「大学は、婚活のために入りました」。憧れの駐妻ライフを手に入れた、27歳女の誤算

今とは違う“何者か”になりたい。

ここ東京では、そんな風に強く願い行動した者のみが掴める、成功や幸せがある。

彼らは「勝ち組」・「成功者」と称され、周囲から、羨ましがられ、時に妬まれる。

しかし、ご存じだろうか。

彼らは、その影で、ジレンマに苛まれ様々なコンプレックスと戦っていることを…。

この連載では、そんな「勝ち組」となるまでと、その後のリアルストーリーをお届けする。


理想の結婚を手にしたはずの女


名前:小川麻里(仮名)
年齢:27歳
職業:英会話講師(アルバイト)


「久々の銀座だからテンション上がっちゃって、お洒落してきちゃいました♪」

平日の夕方、銀座のカフェに姿を現した麻里は、ルンと声を弾ませた。

彼女は、全身からフワフワとした空気感を漂わす、いかにもモテそうな可愛らしい女性だった。155cmほどの身長に、華奢なハイヒールを履き、全身白と淡いピンクでコーディネートされている。

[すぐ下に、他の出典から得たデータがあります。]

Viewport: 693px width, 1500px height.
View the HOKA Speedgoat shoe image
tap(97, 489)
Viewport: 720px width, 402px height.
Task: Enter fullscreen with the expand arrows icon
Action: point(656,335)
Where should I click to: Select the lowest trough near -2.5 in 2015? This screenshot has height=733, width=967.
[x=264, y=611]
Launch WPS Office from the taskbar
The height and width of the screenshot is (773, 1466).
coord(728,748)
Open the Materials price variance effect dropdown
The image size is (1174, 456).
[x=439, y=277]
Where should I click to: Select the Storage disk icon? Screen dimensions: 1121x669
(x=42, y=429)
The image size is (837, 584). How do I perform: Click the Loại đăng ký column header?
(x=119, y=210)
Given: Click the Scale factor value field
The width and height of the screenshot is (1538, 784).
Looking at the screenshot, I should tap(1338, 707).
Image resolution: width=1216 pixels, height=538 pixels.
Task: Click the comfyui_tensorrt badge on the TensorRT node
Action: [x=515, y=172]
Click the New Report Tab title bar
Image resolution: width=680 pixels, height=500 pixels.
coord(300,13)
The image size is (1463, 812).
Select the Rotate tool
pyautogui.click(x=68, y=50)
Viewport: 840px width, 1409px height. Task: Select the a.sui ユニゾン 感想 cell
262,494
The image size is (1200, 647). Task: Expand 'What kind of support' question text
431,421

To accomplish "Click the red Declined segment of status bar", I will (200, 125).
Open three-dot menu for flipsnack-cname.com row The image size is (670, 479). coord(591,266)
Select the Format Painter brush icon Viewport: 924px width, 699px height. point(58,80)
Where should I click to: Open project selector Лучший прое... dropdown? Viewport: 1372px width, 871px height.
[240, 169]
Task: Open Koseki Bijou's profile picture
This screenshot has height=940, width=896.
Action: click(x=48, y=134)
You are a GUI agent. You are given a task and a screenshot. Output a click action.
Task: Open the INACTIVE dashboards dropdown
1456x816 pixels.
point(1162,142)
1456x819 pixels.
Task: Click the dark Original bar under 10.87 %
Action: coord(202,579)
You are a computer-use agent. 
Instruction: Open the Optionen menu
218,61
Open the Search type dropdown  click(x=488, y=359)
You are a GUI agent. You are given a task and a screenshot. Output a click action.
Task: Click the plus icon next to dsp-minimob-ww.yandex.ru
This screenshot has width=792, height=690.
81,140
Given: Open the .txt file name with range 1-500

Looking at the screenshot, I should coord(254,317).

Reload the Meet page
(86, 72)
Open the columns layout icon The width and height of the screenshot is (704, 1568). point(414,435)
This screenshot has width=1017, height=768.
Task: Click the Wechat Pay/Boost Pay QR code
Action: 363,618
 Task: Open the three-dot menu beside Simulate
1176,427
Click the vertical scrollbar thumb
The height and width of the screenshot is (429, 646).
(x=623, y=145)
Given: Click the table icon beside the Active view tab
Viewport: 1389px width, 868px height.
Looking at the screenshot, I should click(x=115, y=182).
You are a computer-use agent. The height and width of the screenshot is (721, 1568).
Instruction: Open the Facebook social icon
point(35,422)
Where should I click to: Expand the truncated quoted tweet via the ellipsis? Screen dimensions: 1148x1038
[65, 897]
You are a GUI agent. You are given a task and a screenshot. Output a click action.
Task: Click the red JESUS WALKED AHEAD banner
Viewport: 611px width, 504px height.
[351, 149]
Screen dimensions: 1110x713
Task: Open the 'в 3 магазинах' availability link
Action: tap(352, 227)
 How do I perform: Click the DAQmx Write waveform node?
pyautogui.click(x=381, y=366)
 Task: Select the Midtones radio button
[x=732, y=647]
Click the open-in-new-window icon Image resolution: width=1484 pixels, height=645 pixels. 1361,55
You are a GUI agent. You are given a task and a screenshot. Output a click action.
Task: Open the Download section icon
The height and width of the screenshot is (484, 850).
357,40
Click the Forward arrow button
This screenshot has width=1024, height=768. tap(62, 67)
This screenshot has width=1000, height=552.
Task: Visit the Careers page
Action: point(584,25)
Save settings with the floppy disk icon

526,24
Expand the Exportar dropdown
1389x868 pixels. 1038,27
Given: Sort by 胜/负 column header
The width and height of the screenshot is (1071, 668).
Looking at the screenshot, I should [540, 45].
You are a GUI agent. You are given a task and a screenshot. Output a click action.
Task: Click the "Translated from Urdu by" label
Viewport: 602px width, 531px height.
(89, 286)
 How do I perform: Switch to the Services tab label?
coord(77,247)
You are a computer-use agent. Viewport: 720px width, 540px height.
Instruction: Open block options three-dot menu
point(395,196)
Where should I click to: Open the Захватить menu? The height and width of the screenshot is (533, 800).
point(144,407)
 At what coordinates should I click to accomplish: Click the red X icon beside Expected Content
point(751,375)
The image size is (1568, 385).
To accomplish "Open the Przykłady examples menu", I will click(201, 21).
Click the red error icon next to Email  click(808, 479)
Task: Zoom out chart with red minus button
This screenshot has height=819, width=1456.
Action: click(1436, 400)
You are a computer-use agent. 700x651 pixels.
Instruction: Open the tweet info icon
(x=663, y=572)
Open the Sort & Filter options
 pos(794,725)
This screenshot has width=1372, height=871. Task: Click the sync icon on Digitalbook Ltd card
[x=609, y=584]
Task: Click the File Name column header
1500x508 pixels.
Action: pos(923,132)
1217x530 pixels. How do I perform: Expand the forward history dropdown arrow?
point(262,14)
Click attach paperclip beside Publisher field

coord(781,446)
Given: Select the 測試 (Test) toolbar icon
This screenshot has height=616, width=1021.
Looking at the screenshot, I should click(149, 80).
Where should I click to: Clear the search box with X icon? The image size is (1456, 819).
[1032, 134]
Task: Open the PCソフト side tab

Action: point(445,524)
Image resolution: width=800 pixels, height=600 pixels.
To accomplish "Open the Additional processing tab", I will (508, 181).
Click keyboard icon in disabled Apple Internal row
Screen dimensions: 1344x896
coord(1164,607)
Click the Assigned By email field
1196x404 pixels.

「私、小さいころからディズニープリンセスが大好きで、そんなおとぎ話に出てくるような“幸せな結婚”っていうものに、並々ならぬ憧れを持っていたんです」

幼い頃を懐かしむような目をしながら、そう呟く麻里は、総合商社に勤める夫と23歳のときに結婚。その後すぐに夫のニューヨーク駐在が決まり仕事を辞め、憧れだった駐妻ライフを3年ほど経験し昨年帰国したそう。

お姫様願望の強い麻里にとって、きっと今の暮らしはとても幸せなのだろう。

しかし、ちょっと目を離している間に、麻里はスマホをスクロールしたと思ったら、眉間に皺を寄せて大きな溜息をついた。

何が彼女をそんな表情にさせるのか、理由を尋ねた。